What to do:
Add -117 to every coordinate in the answers as you copy out the data from the line with "The image size is (648, 382)." to the line with "will [14, 233].". Keep the requests in your copy.

───── Data excerpts

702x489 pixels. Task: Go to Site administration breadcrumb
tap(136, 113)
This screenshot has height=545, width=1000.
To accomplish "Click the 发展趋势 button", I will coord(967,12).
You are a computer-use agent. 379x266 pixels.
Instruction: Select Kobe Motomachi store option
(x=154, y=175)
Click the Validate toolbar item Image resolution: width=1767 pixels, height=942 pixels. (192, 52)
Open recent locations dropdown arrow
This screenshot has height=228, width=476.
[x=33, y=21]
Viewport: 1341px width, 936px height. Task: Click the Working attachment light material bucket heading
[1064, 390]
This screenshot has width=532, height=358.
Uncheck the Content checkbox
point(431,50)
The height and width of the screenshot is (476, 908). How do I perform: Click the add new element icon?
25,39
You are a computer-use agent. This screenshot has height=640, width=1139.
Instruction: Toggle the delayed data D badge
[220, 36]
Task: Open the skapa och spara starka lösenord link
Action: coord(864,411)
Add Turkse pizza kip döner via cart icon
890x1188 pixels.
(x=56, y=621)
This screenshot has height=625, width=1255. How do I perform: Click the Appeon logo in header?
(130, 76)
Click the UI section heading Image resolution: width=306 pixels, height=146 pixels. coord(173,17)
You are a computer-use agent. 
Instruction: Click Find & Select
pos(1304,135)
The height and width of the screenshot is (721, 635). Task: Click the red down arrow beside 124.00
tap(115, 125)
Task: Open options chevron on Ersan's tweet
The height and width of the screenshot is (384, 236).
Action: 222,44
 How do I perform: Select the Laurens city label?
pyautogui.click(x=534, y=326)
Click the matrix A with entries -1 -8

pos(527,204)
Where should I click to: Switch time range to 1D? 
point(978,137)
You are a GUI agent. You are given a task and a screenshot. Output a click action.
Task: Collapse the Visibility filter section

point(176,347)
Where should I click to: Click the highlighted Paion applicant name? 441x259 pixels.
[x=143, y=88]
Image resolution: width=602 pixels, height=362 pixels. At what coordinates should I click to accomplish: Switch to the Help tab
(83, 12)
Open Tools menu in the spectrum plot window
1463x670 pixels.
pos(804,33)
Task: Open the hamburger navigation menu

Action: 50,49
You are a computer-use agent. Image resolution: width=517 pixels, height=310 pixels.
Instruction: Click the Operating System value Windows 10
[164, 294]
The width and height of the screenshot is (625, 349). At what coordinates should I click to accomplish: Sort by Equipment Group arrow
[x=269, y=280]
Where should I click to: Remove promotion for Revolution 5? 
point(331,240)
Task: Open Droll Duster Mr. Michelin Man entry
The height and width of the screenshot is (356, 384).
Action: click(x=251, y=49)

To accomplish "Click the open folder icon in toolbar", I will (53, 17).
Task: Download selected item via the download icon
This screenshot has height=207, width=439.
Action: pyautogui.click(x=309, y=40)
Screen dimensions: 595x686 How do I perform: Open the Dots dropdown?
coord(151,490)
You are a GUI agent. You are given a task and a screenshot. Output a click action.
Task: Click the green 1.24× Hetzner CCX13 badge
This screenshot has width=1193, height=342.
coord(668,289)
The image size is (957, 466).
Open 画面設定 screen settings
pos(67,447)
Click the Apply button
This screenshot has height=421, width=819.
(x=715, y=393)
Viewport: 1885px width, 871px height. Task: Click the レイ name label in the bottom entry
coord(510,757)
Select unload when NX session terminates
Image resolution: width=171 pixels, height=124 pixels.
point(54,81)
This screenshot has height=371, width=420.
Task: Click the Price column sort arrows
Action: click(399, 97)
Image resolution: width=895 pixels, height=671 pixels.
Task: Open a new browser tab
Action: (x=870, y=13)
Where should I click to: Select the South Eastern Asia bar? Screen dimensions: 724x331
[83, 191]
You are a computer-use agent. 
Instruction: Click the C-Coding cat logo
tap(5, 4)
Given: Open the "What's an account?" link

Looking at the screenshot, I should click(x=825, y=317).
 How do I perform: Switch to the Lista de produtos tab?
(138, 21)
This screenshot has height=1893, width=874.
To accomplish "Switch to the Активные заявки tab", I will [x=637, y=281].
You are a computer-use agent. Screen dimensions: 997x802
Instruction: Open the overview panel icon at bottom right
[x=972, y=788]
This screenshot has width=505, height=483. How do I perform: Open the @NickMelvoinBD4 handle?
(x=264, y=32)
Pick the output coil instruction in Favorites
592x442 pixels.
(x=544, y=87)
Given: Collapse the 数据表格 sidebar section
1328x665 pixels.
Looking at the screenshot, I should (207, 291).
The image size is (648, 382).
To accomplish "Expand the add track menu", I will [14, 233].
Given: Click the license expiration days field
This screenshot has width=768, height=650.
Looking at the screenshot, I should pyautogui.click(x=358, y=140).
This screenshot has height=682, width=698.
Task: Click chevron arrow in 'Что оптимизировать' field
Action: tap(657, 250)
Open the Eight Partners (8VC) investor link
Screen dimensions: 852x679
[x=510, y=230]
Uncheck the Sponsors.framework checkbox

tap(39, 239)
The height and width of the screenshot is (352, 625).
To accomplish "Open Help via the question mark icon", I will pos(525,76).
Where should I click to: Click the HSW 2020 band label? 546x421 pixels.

──────────

Task output:
The image size is (648, 382).
To accomplish "Expand the add track menu", I will [-103, 116].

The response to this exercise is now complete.